First Ever Black Hole Image Released

Image Source: REUTERS

The scientific community made a giant leap when astronomers released the first-ever image of a black hole recently. The mammoth black hole measures 40 billion km across, is three times the size of the earth, weighs 6.5 billion times the earth, and is larger than the entire solar system.

500 million trillion km away from the earth, the supermassive black hole was found in the Messier 87 galaxy. Over two hundred astronomers around the world took the measurements of the black hole using a network of eight ground-based radio telescopes that are together called the Event Horizon Telescope (EHT). The telescopes were in locations ranging from Chile to Antartica and they collected 5,000 trillion bytes of data. This was subsequently processed through supercomputers after which scientists could retrieve the images.

The image a very bright ring of fire surrounding a circular dark hole.

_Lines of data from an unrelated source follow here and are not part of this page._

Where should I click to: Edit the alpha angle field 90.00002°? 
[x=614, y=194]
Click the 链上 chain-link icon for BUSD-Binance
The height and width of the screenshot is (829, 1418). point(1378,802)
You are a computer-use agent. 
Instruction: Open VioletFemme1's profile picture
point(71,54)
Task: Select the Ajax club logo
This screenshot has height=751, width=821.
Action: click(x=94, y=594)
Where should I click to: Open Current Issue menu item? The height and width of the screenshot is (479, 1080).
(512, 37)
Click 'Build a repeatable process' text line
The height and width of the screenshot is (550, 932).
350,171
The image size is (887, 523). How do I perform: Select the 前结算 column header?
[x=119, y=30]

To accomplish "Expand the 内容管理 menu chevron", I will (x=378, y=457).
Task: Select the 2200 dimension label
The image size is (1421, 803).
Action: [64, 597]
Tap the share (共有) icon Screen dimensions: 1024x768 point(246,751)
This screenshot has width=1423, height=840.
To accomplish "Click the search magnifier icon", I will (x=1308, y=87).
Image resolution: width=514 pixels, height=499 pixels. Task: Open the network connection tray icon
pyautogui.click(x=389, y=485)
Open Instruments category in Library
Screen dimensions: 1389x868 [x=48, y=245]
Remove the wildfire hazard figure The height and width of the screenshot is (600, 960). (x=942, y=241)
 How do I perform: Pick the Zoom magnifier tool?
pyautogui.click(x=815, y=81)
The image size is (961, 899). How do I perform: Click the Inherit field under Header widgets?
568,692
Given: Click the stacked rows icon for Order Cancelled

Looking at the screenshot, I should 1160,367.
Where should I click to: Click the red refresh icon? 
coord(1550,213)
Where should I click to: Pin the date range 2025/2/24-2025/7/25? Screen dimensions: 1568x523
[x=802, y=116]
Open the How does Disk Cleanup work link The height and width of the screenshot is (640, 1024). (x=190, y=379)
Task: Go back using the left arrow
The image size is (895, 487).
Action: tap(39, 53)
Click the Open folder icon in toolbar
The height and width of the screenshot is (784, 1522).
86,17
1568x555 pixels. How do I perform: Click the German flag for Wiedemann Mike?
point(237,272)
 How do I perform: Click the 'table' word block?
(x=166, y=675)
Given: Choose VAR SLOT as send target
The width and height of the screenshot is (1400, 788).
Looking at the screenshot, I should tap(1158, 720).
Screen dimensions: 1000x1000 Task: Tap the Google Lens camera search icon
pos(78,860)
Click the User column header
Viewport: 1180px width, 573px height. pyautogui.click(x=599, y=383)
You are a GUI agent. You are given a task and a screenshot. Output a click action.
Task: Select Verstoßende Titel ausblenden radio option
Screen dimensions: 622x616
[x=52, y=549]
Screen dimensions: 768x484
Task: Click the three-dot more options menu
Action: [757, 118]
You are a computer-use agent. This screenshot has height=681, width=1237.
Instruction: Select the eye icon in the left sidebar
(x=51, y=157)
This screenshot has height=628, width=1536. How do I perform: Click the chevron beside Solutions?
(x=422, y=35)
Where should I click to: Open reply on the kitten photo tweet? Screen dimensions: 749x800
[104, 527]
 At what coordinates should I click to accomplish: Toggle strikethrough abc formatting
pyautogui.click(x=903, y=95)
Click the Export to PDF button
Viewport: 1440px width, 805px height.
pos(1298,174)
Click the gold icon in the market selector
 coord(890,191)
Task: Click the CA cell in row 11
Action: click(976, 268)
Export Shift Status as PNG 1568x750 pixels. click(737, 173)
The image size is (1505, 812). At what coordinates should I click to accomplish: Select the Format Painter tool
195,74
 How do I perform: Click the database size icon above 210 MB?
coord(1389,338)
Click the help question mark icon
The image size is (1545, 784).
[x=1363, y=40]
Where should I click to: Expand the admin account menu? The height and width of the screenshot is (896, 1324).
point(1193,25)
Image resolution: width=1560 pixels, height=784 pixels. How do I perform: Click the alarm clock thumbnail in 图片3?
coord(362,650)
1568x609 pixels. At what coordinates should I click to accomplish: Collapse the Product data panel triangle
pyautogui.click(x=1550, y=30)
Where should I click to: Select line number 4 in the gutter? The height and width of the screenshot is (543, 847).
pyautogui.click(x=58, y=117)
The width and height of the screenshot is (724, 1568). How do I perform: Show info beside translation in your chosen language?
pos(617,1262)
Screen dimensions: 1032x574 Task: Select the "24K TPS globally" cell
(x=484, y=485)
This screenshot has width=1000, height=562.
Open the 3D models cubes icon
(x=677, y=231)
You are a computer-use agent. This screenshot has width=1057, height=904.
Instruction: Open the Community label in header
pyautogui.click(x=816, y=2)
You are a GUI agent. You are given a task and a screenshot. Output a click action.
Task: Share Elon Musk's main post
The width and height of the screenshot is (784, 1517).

It also shows the event horizon, which is the boundary between light and dark around a black hole. This is the point where gravity becomes so extreme that nothing can escape from it.

Work on this project had commenced over ten years back. Dr Katie Bouman, a computer scientist from MIT, developed the algorithm that helped create the image.

This revolutionary picture is the first visual proof that these enigmatic black holes do exist.

What is a Black Hole?

A black hole is a region in space where the gravitational pull is so high that no matter or radiation can escape. The gravity is high because much matter has been constrained into a tiny space.